Aucune appréciation n’est portée a priori sur la valeur ou la sincérité d’un engagement idéologique ou spirituel, ceci n’est pas du domaine du juge. Cependant tout n’est pas permis au nom de la liberté de conscience ou de religion. Il appartient au juge de rappeler les limites à ne pas franchir tant sur le plan national, dans les aspects administratifs et judiciaires, que sur le plan européen.
Ainsi la commission d’enquête parlementaire de 1995 a retenu les critères suivants pour appréhender et caractériser les dérives sectaires :
– la déstabilisation mentale (c’est-à-dire l’influence d’une personne ou d’un groupe sur un individu, pratiquée avec professionnalisme et adresse afin de réaliser quelque but, provoquant des effets sur les émotions, l’opinion, la volonté, la croyance, l’intelligence et le comportement de la personne visée) ;
– le caractère exorbitant des exigences financières (par exemple mise en commun des ressources personnelles) ;
– la rupture avec l’environnement d’origine (le groupe se présente comme agressé par le reste de la société qui veut lui nuire, d’où exigence de rupture des ponts avec les familles des membres) ;
– l’existence d’atteintes à l’intégrité physique (par exemple la mise en pratique d’un droit de cuissage du gourou) ;
– l’embrigadement des enfants, le discours antisocial, les troubles à l’ordre public ;
– l’importance des démêlés judiciaires (en particulier suite à des plaintes de victimes ayant quitté le groupe) ;
– l’éventuel détournement des circuits économiques traditionnels ;
– les tentatives d’infiltration des pouvoirs publics (on a ainsi constaté la disparition de pièces à conviction sous scellées, lors de procès récents, disparitions vraisemblablement imputables à des membres sympathisants implantés en milieu judiciaire).

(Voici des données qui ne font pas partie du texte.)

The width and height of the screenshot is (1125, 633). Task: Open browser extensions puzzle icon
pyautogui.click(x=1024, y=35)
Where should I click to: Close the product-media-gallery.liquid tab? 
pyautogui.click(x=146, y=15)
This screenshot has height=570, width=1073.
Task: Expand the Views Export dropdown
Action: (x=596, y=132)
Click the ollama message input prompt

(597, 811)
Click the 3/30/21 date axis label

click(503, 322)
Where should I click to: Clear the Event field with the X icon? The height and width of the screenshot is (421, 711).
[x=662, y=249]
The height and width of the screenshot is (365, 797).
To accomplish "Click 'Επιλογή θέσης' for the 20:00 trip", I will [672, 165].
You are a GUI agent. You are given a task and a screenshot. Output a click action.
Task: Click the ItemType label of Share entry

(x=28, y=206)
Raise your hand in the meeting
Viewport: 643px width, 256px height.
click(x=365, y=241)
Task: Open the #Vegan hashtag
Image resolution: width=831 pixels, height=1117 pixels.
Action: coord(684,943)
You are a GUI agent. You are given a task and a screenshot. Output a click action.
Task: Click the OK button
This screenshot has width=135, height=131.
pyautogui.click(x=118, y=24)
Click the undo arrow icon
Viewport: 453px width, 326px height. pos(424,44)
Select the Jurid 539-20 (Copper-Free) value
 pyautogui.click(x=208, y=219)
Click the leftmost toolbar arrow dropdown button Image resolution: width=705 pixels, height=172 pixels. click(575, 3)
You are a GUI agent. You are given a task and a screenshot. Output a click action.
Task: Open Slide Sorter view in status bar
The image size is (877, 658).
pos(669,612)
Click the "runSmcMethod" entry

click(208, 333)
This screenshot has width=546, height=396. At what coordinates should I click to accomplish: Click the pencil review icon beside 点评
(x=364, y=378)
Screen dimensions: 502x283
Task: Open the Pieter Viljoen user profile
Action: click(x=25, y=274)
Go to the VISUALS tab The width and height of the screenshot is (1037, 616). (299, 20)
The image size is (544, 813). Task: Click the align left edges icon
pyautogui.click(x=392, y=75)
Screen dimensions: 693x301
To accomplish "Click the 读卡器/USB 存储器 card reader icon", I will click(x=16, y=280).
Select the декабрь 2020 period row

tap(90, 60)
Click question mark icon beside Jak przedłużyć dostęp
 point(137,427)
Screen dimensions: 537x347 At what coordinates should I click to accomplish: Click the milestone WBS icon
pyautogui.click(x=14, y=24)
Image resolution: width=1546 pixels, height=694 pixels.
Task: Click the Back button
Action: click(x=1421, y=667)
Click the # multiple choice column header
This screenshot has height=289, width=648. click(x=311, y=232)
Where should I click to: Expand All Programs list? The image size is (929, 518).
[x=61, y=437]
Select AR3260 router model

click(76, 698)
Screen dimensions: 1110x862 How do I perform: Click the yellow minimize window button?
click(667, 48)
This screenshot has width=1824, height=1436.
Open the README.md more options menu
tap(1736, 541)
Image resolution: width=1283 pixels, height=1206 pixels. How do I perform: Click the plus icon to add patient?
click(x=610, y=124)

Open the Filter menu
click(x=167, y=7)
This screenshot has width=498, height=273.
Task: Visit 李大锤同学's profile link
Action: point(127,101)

Vu la connotation actuelle très péjorative du terme « secte », il n’est pas étonnant que beaucoup de mouvements contestent en justice les appellations de sectes qui peuvent leur être données par les médias ou les ex-adhérents qui s’estiment avoir été leurs victimes.
À chacun de vous de qualifier de secte tel ou tel mouvement que vous connaissez, cela n’engage que vous, mais n’utilisez pas cette qualification en public, cela pourrait vous conduire devant un tribunal !
Jean-Paul Rœlly
Interview
RENCONTRE AVEC LE COLONEL[1] GUINARD
NDLR : Toutes les personnes que nous avons rencontrées nous ont mis en garde. Certains mouvements sont très procéduriers. Le risque d’un procès est réel. Ainsi l’association CCMM et le journal Le Courrier Picard se sont retrouvés devant le tribunal pour avoir parlé de pédophilie dans un mouvement favorable à « l’initiation sexuelle des enfants de bonne heure, sans distinction adultes et enfants » ! Le procès a été gagné en première instance et en appel mais cela a coûté des milliers d’euros ! Vous comprendrez qu’aucun nom de mouvement sectaire ne sera donné dans ce numéro !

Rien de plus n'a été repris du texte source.